As I think I may have pointed out in a previous email, in the Middle Ages, in a scholastic setting, you’d not even be permitted to begin your refutation of an opponent’s thesis before satisfying him, by stating his position, that you understood it properly. You have not done me this courtesy, but I am trying to do it for you.

I wrote a private email to you laying out what I believed to be your position, and asked you to correct me if I am mistaken. Then I gave my understanding of your position. I don’t know how you imagined that I would show you that I really did understand your views if I didn’t state them in my own words, but let’s look at your response.

__________________________________________
J. Salza: I have corrected you above. It’s telling, however, how you didn’t wait for my reply to your invitation to clarify my position. You simply went on to assume you presented it accurately, even though you also asked to be corrected. So I assume that is because you really didn’t desire to be corrected. As you will see, you have erected a straw man, and frankly it’s difficult to believe that you could be this ignorant about our position, which we clearly lay out in our book.

And:

J. Salza: John, be prepared for more embarrassment. Robert and I cannot fathom how you can make such false statements. We did in fact include this very quote from Ballerini, which shows that you are having serious issues with reading, not to mention comprehending, the material in our book. Or you are simply making rash judgments because this is such an emotional issue for you, as it is with all Sedevacantists.
_________________________________________

Those comments were all unnecessary, especially in reply to a private email sent directly to you.

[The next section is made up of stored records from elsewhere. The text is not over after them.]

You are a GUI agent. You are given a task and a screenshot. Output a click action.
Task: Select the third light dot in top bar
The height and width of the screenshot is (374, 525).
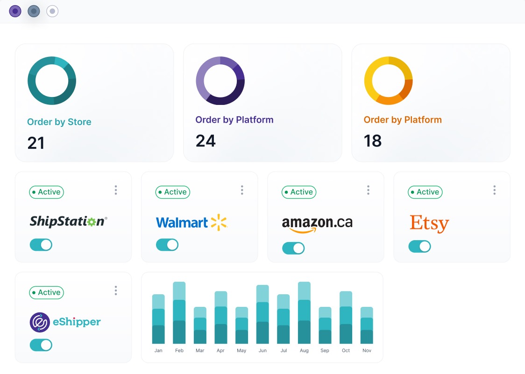click(52, 11)
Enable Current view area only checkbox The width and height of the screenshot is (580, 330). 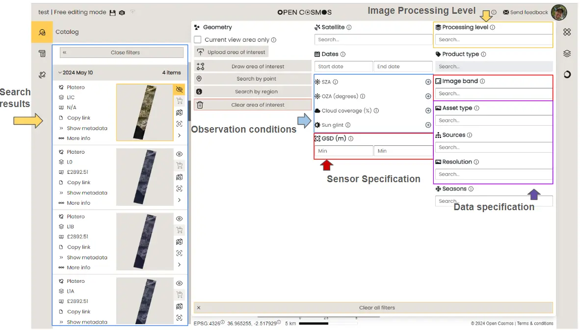pyautogui.click(x=198, y=40)
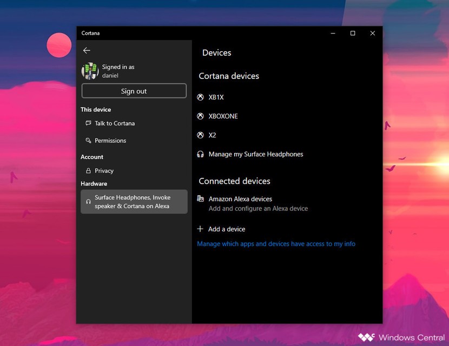
Task: Click the Permissions key icon
Action: (88, 141)
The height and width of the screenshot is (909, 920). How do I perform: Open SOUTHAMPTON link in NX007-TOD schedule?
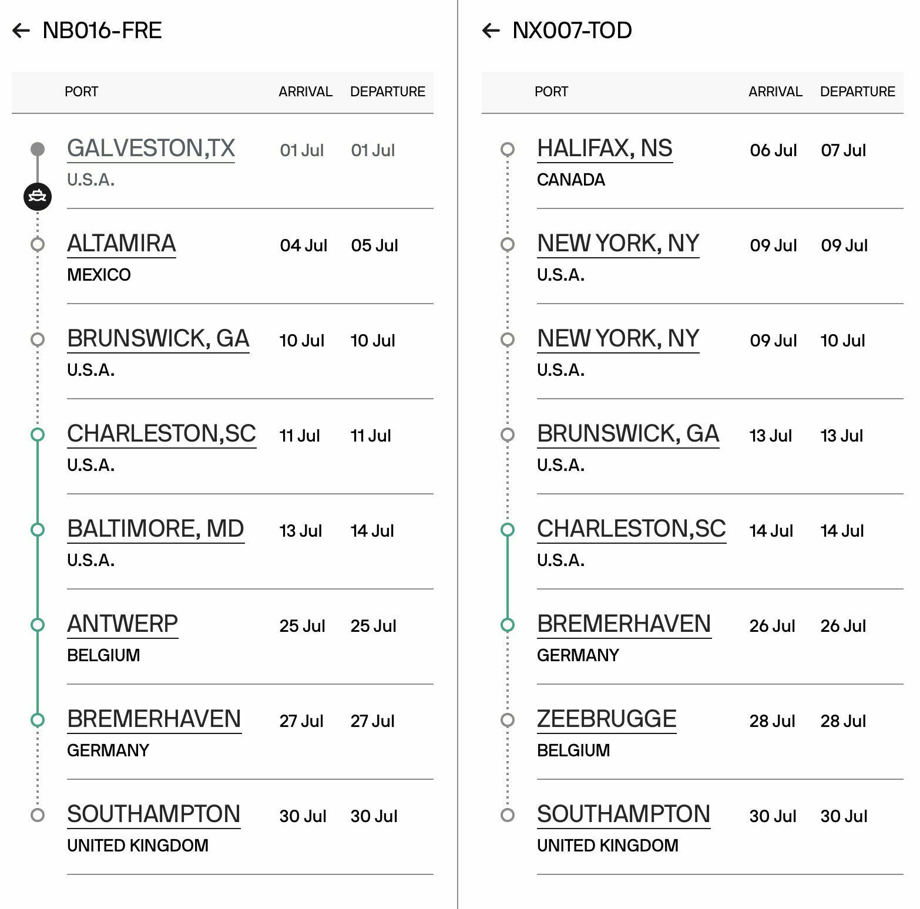(623, 814)
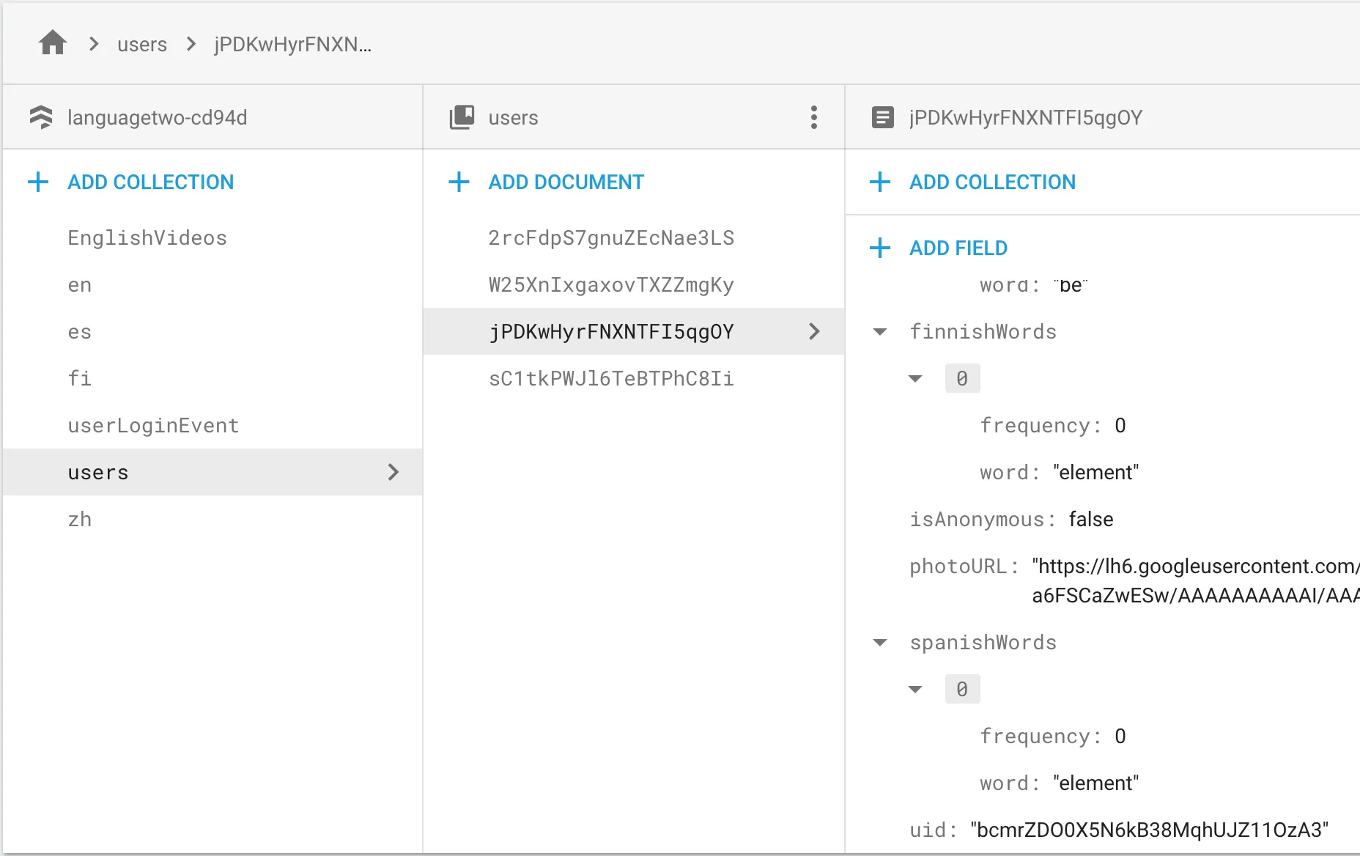Click the users collection header icon
1360x856 pixels.
click(462, 117)
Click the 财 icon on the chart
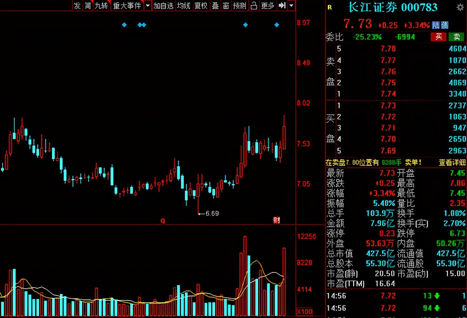Screen dimensions: 467x318 pyautogui.click(x=276, y=220)
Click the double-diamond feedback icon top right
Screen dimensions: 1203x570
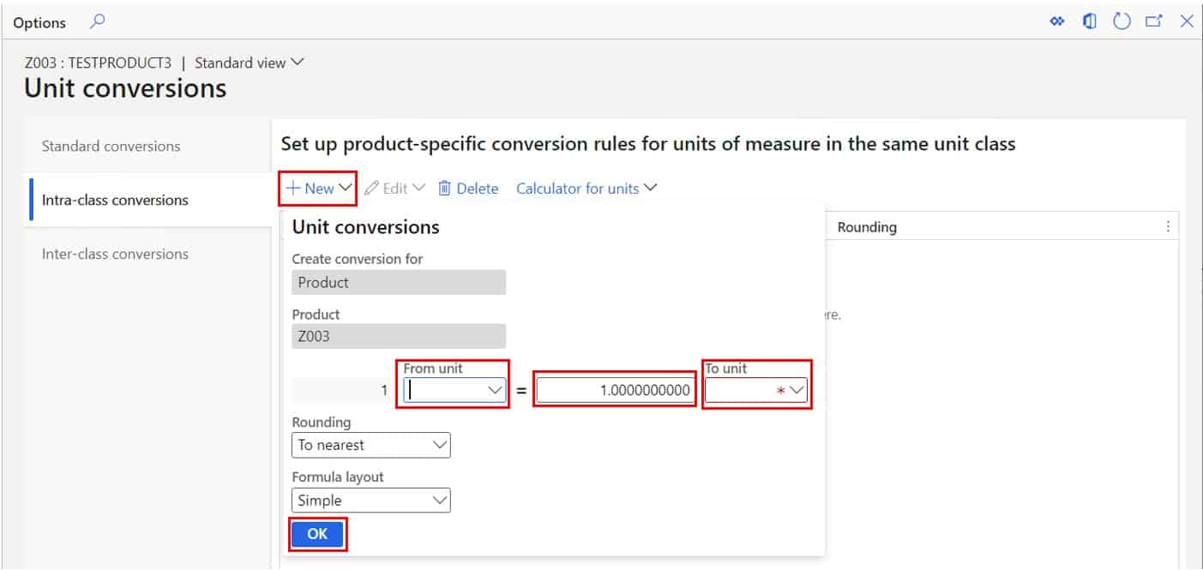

I’m trying hard to understand your views, but they seem to me to be hopelessly contradictory and if I put one construction on them, I cannot see how you can criticize my personal view that the See is vacant at all! Yet you condemn me repeatedly for holding an opinion which your principles (on one construction) seem clearly to authorize. On another construction, your principles seem to me to be Conciliarist. Then, if that were your stand, I would understand you condemning my view (although you’d still not be entitled to judge my conscience, condemn me as a schismatic, and pour bile on me throughout your book.)

You appear to be maintaining that it is lawful for an inferior to issue only a warning of fraternal charity, and no more. At the same time, you insist that the Church can judge a true and undoubted pope. I can cite the various passages of TOFP, of course, but I don’t think it’s necessary, for the reason that I will be exceedingly surprised if you dispute that you hold these two views.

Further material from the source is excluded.